(課題 A) 休日の過ごし方を綴った随筆によると、ドラマ「5年目のひとり」で主役を務めているのは誰ですか。
(課題 B) 休日の過ごし方を綴った随筆の続きを、最後の文の後から書き進めてください。

(読解用抜粋)

--------------------

予定の無い休日は録画したままになっている映画やドラマを見るのが定番の過ごし方だ。
たいていは肩の凝らないコメディー作品をお茶とお菓子をお供にアホヅラで見ている。
一人モノの特権みたいな時間だが、一人モノだからこそ、たまに「ヤバい」作品にぶつかるとドンヨリしてしまう。
ヤバい系のもの、すなわち淋しい「中高年一人モノ」である。身につまされてビビったりアセったりすることがある。
先日、たまたま2作続けてみたのがそっち系だった。ちょっと参った。
最初は渡辺謙が主役の単発のスペシャルドラマ「5年目のひとり」。山田太一作品である。
東日本大震災で家族や友人を一気に失った50代の心を病んだ男の物語である。
「中高年一人モノ」とはいえ、そういう設定だから個人的には身につまされる感じとは違う。それでも一人暮らしの侘びしさが強調されていて切なかった。

--------------------

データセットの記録
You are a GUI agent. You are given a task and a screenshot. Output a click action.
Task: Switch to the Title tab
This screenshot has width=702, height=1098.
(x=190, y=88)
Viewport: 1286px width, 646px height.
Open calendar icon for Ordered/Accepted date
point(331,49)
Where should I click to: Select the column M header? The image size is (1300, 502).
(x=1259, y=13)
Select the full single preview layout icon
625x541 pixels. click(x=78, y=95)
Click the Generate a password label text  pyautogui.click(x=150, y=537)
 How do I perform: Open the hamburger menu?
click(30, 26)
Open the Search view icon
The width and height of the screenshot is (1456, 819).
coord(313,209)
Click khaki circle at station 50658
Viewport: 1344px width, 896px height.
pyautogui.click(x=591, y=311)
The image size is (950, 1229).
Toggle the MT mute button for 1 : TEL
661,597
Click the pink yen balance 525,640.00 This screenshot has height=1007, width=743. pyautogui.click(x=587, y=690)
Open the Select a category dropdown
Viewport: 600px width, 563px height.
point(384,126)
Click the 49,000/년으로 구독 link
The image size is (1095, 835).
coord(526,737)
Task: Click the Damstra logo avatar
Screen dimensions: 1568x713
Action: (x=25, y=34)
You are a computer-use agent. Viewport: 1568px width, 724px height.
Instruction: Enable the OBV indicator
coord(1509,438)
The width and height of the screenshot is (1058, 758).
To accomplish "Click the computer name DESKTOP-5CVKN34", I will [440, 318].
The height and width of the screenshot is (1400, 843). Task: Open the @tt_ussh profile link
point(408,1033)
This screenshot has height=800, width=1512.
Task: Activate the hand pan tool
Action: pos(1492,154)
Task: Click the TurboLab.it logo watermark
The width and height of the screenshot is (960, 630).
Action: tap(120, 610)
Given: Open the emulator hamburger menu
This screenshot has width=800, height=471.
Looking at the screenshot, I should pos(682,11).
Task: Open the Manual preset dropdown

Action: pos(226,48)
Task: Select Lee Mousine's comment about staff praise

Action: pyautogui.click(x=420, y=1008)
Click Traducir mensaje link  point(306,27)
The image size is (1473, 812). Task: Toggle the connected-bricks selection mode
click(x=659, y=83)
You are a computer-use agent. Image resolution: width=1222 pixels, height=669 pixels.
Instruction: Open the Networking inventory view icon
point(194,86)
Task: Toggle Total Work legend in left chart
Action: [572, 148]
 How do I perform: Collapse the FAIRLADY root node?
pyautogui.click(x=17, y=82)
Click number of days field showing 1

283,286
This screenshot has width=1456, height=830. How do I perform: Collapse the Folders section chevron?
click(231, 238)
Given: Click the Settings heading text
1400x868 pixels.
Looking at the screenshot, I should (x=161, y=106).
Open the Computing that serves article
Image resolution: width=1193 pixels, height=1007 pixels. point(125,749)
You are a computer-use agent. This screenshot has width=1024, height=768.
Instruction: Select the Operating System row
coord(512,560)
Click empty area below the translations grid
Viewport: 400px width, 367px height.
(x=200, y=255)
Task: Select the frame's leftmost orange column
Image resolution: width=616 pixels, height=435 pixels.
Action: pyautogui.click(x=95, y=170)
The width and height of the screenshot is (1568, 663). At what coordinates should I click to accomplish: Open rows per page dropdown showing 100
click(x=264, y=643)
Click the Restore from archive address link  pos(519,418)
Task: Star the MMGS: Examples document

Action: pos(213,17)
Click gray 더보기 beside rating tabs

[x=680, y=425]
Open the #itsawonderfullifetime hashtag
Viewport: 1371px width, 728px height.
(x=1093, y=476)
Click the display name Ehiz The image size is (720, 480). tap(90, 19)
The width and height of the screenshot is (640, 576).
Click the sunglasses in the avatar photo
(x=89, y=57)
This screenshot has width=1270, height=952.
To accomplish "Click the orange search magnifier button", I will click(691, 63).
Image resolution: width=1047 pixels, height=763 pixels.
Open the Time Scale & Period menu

--------------------

(解答 A) 渡辺謙です。

(解答 B)
見終わったあと、次はもう少しホッコリしそうな映画でも見ようと選んだのが「星守る犬」という作品だ。
ところがどっこい、ホッコリというよりドンヨリしてしまった。でも素晴らしい映画だった。5年前に公開された作品で主演は玉山鉄二と西田敏行である。
身元不明の男と飼い犬の遺体が発見される。男は死後1年ほど経っていたが、飼い犬は死んで間もない状態だった。市役所の福祉担当職員が、男と犬がたどってきた旅の足跡を訪ね歩くというストーリーだ。
犬と飼い主のホノボノ話かと勝手に想像していたのに大違い。淋しく孤独死を迎える中高年の現実を突きつけられた感じだった。
西田敏行演じる主人公は真面目に生きてきた男だがリストラされて職を失う。それを機に仲の良かった家族関係が変わってしまい結局は離婚届を突きつけられる。
そして人生をやり直そうと身の回りの物を詰めた車で愛犬と旅に出る。新天地を求めたものの世の中はそう甘くはなく結局はクルマの中で愛犬と二人で最期を迎える。
なんともまあ切ない。ポイントは主人公の男は普通に平凡に生きてきたという点である。何も悪いことはしていない。少しだけ無器用だったというだけだ。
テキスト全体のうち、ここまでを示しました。